(DATA LISTING)

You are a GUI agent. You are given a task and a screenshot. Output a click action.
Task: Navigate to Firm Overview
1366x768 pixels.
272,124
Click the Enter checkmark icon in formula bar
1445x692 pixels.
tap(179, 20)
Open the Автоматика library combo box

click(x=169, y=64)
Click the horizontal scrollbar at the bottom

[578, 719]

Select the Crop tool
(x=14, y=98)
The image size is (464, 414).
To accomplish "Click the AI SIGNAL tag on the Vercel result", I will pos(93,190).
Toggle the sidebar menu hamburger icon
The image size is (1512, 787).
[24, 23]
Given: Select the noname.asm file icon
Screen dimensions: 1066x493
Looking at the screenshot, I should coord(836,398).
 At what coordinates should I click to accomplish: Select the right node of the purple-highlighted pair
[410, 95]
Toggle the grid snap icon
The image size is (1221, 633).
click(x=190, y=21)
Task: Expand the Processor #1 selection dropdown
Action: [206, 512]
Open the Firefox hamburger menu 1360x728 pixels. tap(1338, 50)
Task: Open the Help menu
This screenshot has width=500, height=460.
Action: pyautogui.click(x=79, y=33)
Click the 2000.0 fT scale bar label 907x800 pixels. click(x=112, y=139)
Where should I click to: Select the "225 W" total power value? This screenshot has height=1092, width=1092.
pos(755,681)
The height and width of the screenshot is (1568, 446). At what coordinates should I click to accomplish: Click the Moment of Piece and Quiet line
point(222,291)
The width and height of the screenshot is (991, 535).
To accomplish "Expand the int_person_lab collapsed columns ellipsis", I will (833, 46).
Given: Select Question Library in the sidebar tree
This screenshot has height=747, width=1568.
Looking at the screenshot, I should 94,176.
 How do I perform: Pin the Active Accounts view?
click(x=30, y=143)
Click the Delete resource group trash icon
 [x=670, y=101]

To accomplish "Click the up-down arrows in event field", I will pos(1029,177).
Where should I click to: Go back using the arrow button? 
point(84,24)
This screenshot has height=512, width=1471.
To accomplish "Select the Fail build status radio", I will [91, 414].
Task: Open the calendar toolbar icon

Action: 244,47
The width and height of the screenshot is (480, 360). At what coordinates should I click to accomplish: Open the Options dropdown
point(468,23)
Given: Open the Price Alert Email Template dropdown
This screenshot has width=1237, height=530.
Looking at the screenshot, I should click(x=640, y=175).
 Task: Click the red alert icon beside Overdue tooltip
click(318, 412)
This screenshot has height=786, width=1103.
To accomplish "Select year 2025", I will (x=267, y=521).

(End DATA LISTING)

Search the listing above for the string "menu" and return each line it appears on.

TASK RESULT:
Toggle the sidebar menu hamburger icon
Open the Firefox hamburger menu 1360x728 pixels. tap(1338, 50)
Task: Open the Help menu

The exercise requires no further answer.